Blick stadteinwärts vom Hauptbahnhof Dresden © Hans-Peter Waack, 1980
Am 10. Juli 1981 landet eine Maschine der mosambikanischen Fluggesellschaft LAM auf dem Flughafen Berlin-Schönefeld. Einer der Passagiere ist der achtzehnjährige Jorge Gomondai. Zusammen mit der Gruppe von siebzig jungen Menschen wird er von Vertretern des VEB Fleischkombinats begrüßt. Nach der Zollabfertigung bringen zwei Busse sie nach Dresden.
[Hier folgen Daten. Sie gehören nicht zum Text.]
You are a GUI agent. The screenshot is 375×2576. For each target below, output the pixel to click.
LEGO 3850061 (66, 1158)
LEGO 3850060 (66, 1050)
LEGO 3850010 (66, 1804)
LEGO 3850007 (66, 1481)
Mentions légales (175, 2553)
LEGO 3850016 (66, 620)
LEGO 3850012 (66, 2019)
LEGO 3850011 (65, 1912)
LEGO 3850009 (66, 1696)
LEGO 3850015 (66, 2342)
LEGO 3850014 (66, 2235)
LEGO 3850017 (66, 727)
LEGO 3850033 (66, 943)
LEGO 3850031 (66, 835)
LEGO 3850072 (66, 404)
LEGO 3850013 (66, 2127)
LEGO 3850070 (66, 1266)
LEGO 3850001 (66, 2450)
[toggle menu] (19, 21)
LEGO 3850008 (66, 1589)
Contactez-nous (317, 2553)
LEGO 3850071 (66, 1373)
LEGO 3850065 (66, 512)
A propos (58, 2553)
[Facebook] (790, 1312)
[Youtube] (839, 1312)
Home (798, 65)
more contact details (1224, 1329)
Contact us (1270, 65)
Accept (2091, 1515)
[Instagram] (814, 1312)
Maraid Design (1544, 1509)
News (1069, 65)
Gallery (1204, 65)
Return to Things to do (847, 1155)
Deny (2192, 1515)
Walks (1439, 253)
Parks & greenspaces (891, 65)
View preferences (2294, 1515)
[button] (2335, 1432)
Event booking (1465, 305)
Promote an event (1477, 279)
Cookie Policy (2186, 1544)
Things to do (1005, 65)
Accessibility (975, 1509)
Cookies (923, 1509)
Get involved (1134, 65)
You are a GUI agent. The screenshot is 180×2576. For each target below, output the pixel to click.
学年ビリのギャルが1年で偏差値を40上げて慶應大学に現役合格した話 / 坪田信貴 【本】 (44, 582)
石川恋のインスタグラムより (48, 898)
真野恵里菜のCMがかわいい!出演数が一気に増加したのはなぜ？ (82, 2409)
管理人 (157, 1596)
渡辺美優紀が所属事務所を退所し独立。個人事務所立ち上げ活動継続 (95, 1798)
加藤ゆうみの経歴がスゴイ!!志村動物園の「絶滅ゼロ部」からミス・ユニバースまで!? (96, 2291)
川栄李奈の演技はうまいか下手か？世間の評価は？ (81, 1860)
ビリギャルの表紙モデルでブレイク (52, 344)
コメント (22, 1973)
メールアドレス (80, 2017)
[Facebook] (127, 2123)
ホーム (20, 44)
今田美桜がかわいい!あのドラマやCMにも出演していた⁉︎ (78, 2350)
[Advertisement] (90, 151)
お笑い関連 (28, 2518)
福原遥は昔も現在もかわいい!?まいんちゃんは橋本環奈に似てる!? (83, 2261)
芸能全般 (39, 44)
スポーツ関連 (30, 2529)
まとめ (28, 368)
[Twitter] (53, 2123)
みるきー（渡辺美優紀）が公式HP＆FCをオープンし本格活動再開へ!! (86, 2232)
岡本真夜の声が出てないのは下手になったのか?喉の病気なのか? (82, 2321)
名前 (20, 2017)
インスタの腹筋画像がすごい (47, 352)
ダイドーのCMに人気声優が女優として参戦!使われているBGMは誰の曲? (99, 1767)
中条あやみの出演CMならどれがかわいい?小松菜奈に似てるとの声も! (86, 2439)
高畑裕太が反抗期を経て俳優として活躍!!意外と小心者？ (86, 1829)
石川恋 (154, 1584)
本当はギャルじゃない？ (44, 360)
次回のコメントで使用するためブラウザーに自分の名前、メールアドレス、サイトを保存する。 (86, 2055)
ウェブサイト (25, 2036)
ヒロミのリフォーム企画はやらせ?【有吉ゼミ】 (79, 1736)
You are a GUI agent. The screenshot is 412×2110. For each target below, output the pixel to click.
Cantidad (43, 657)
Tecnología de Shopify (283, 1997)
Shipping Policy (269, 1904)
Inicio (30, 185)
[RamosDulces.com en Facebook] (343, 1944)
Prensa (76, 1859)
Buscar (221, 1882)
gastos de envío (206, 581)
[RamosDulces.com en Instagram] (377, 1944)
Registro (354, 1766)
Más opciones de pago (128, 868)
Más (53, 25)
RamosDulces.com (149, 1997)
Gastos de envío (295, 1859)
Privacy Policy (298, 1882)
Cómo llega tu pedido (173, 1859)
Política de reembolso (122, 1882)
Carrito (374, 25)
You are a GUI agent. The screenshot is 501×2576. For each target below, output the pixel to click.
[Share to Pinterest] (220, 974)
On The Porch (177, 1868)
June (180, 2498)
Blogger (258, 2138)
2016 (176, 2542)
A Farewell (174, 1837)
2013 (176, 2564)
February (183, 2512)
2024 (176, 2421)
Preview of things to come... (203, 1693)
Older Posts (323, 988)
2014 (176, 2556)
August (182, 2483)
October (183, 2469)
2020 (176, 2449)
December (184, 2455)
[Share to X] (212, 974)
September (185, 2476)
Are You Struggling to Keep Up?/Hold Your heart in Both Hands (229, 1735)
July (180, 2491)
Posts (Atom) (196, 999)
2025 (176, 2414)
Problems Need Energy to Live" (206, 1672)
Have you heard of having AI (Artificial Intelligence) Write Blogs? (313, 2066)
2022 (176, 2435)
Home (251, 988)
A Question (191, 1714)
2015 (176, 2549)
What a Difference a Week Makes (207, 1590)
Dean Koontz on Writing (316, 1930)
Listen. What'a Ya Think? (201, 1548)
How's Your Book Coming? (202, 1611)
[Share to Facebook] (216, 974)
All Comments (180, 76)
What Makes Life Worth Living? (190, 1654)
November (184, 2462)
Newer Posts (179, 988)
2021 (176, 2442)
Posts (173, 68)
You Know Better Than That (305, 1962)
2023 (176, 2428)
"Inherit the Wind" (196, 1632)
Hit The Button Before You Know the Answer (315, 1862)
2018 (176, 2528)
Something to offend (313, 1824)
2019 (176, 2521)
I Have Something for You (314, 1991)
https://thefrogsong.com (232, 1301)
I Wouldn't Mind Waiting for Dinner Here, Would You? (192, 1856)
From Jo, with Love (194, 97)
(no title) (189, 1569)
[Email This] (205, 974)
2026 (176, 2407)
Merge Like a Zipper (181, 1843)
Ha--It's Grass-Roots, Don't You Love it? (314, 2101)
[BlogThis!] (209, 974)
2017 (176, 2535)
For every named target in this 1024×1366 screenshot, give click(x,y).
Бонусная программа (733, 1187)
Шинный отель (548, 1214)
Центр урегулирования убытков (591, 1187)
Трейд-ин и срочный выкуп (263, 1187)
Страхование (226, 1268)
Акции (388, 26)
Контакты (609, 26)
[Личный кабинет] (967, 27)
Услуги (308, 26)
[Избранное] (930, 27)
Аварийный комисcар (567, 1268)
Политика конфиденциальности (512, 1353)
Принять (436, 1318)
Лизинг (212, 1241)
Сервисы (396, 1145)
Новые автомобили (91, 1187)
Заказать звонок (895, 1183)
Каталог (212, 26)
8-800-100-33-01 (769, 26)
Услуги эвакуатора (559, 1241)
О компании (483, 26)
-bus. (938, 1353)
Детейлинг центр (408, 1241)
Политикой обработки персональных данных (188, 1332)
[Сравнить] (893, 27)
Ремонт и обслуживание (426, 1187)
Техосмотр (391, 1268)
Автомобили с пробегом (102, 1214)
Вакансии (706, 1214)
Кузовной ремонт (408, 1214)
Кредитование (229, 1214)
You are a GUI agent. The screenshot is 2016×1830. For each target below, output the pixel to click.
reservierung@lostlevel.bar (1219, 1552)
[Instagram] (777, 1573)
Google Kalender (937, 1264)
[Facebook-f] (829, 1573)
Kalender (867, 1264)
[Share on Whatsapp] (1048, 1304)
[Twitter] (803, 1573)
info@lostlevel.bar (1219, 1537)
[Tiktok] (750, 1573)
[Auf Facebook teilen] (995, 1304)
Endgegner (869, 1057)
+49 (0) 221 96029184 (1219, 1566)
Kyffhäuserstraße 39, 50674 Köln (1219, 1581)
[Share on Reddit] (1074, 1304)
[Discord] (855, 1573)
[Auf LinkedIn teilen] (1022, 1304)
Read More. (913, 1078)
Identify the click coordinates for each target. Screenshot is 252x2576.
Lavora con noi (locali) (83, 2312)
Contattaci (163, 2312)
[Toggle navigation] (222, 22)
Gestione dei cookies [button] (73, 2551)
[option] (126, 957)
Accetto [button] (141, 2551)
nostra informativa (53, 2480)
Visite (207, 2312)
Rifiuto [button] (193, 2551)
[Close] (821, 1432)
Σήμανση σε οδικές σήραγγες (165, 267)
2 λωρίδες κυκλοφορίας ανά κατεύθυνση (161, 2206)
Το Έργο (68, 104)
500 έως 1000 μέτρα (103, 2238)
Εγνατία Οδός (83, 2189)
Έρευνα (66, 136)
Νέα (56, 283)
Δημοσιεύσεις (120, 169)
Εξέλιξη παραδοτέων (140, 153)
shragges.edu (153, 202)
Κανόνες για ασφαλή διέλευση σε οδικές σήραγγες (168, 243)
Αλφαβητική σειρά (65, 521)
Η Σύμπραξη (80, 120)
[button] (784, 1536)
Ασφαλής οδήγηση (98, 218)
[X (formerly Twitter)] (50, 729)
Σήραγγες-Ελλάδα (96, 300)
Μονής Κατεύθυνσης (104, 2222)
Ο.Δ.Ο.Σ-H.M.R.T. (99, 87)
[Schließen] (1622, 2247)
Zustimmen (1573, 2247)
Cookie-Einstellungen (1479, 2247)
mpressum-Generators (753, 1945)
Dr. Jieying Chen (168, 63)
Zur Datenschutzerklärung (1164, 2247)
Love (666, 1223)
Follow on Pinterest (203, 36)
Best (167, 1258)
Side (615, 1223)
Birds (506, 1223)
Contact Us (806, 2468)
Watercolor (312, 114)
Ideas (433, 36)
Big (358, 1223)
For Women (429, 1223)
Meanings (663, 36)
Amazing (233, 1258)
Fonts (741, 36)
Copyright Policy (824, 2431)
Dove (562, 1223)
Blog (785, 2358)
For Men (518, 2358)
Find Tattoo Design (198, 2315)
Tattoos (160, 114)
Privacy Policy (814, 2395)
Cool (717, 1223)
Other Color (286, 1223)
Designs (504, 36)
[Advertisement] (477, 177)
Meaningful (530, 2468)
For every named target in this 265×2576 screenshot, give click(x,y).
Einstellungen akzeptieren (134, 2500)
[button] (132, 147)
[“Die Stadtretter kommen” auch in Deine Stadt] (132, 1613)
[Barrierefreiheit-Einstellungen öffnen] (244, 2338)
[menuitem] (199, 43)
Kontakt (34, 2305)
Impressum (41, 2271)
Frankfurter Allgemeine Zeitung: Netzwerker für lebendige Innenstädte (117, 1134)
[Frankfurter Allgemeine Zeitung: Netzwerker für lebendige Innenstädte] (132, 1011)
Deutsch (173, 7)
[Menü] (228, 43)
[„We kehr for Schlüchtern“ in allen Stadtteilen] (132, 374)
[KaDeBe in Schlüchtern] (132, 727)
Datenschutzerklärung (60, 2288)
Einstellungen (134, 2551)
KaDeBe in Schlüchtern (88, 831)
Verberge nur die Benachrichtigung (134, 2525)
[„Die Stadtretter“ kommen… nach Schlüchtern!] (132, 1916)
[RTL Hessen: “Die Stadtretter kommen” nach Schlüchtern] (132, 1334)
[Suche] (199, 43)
In einer fünfmonatigen Eingewöhnungsphase lernen die jungen Erwachsenen Dresden und den Betrieb kennen. Sie erhalten polytechnischen Unterricht, einen Intensivlehrgang Deutsch und theoretischen Unterricht zur Vorbereitung auf ihre Arbeit im Schlachthof. Außerdem hören sie Vorträge über die DDR und nehmen an Exkursionen in andere Betriebe und zur Nationalen Volksarmee teil.
Deutsch für den Schlachthof
In den ersten Wochen ihres Aufenthalts erhalten die jungen Vertragsarbeiter*innen täglich Deutschunterricht. Um sie optimal auf ihren Einsatz im Betrieb vorzubereiten, werden sogar eigene Sprachfibeln für die verschiedenen Berufsgruppen gedruckt.
Noch bevor die Schüler*innen auf Deutsch ihre eigenen Bedürfnisse formulieren können, lernen sie Fachbegriffe für die Grobzerlegung von Schweinen und die genauen Berufsbezeichnungen der Vorgesetzten. Damit wird auch sprachlich der Rahmen abgesteckt, in dem sie sich in den nächsten Jahren bewegen sollen.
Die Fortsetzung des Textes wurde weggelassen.